あらすじ
韓国最大の犯罪組織に潜入し、8年になる警察官ジャソン(イ・ジョンジェ)。潜入捜査に疑問を感じながらも、上司のカン課長(チェ・ミンシク)の命令に服従するしかない。一方でジャソンは、自分と同じ中国系韓国人である組織のNO.2、チョン・チョン(ファン・ジョンミン)が、自分に寄せる信頼と実の兄のような情を裏切っていることに深く葛藤していた。そんなある日、組織のリーダーが急死し、後継者争いが勃発。カン課長は一気に組織の粉砕を目論み、「新世界」作戦を始動させるが、その作戦とは、ジャソンを組織のトップに据えることだった。ジャソンは自身の「新しき世界」の選択を迫られる――
作品考察・見どころ
本作の本質は、正義と悪の境界が崩壊した極限状態で、人間が「何に忠誠を誓うか」という根源的な問いにあります。非情な駒として扱う国家権力と、血塗られた絆を信じる犯罪組織。その狭間で葛藤する主人公が、静かに、しかし決定的にアイデンティティを塗り替えていく過程は、観る者の倫理観を激しく揺さぶります。

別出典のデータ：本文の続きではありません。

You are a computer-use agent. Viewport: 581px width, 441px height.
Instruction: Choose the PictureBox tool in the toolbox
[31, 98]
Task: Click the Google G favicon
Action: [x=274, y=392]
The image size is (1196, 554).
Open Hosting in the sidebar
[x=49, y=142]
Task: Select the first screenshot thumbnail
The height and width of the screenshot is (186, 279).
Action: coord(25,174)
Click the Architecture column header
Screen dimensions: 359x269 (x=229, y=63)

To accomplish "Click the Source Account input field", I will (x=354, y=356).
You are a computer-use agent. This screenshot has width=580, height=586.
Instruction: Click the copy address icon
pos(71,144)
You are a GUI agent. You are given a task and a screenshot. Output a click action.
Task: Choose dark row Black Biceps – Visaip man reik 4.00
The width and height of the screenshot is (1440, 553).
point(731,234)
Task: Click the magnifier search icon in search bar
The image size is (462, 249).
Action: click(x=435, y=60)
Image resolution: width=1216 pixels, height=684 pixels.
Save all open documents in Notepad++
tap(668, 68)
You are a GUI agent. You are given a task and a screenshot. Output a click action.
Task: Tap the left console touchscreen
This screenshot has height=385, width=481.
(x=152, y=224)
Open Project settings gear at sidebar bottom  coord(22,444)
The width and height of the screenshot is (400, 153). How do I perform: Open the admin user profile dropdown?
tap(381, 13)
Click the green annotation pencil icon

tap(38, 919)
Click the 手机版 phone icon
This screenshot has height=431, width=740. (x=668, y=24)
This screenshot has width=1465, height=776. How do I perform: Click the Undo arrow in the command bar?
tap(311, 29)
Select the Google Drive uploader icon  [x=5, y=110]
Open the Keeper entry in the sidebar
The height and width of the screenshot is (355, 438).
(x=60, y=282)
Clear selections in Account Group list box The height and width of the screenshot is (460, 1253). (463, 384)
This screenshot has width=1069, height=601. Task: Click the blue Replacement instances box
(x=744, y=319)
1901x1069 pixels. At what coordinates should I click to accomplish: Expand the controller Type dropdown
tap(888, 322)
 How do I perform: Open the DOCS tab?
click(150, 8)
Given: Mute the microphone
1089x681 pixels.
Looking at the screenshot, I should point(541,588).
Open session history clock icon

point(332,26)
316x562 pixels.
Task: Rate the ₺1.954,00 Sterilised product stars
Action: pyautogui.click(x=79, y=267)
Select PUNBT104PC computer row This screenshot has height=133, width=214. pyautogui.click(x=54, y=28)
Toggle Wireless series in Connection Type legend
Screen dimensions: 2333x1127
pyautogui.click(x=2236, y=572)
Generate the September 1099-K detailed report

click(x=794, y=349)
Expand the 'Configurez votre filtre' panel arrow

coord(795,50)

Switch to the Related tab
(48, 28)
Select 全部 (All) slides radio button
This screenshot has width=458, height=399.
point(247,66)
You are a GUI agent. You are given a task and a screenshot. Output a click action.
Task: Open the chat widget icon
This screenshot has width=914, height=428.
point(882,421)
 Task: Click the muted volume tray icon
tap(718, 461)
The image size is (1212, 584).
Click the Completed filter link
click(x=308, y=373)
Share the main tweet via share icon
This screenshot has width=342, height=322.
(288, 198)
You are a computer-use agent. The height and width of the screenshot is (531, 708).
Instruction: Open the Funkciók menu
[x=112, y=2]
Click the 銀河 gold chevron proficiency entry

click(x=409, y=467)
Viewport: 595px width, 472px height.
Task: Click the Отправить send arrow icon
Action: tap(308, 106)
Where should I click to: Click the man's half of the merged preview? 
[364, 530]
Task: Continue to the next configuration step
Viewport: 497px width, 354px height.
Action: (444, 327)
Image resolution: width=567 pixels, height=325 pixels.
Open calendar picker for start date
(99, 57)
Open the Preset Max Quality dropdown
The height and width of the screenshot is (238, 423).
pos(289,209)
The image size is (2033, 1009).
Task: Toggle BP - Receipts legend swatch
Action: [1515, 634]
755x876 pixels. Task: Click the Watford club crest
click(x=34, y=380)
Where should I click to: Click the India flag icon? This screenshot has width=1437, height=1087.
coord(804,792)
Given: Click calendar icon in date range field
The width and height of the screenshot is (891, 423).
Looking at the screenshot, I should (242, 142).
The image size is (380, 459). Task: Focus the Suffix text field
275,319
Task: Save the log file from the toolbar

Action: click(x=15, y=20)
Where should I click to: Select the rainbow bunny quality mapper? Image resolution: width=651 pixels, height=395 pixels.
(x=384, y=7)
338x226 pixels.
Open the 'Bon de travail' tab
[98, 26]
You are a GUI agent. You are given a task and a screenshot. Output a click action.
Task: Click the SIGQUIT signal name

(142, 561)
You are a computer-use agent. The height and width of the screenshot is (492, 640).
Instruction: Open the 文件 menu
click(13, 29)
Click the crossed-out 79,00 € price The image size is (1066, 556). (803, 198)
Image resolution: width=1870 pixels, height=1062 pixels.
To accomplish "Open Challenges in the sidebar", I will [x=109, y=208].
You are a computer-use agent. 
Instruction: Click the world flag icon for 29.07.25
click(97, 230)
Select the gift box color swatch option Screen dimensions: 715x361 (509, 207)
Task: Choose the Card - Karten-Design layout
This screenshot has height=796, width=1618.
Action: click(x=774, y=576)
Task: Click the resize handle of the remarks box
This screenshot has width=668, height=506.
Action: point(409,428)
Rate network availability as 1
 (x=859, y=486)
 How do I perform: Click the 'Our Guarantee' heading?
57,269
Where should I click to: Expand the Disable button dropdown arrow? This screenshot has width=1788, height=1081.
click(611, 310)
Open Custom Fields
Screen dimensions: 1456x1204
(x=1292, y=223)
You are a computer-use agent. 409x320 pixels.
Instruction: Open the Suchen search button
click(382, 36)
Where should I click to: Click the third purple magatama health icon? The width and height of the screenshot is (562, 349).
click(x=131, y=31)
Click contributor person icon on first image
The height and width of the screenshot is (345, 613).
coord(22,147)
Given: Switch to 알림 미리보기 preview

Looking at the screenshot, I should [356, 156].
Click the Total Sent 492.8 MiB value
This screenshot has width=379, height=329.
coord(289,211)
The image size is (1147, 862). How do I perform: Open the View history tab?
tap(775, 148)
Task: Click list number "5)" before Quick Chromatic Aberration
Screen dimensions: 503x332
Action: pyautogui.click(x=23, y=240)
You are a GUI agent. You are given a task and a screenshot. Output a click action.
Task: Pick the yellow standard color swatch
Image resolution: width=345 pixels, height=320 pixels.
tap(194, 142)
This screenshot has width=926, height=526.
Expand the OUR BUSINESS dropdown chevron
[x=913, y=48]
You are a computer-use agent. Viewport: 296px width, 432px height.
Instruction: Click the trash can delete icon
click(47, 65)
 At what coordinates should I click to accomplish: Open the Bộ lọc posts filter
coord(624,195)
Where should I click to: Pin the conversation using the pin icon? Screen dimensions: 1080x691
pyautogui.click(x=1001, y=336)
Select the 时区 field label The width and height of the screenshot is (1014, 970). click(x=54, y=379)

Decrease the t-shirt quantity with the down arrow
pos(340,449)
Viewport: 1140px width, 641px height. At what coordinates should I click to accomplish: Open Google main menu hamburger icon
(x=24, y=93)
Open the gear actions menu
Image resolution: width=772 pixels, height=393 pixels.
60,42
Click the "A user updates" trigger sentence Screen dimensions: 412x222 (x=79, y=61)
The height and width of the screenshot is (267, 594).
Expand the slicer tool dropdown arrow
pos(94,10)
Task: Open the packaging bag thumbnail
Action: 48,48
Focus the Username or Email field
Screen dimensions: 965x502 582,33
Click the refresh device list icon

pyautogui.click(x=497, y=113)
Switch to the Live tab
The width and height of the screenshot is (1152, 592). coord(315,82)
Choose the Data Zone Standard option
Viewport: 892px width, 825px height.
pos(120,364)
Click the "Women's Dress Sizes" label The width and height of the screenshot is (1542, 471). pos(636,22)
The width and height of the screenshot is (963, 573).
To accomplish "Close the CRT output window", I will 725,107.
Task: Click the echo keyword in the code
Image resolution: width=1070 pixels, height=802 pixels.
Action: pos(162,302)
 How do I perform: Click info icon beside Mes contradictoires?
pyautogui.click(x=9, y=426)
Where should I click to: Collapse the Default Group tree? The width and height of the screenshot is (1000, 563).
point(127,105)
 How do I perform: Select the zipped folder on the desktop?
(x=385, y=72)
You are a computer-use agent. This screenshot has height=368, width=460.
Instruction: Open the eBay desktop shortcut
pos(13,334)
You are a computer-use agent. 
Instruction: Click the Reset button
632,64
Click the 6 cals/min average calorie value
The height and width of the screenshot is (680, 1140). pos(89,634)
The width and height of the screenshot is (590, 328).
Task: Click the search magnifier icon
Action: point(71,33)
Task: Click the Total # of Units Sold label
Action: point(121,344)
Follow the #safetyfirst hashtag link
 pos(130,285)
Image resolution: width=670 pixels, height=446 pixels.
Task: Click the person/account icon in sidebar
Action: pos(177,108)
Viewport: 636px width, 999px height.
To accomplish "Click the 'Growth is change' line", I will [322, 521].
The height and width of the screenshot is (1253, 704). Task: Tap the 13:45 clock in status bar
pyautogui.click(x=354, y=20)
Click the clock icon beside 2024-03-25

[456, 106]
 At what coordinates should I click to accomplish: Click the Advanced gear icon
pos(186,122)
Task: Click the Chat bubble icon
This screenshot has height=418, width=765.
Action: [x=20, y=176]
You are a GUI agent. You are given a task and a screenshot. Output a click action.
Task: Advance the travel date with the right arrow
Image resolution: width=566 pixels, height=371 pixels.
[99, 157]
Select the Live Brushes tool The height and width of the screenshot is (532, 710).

イ・ジョンジェの抑えた静の演技と、ファン・ジョンミンの狂気的な動の演技が火花を散らす中、伝説的なエレベーターの死闘は圧巻の一言。暴力の果てに立ち上がる「新しき世界」の全貌を目にしたとき、あなたは絶望とカタルシスが混在する、震えるような映画体験を味わうはずです。韓国ノワールの頂点を極めた、残酷で美しい叙事詩をご堪能ください。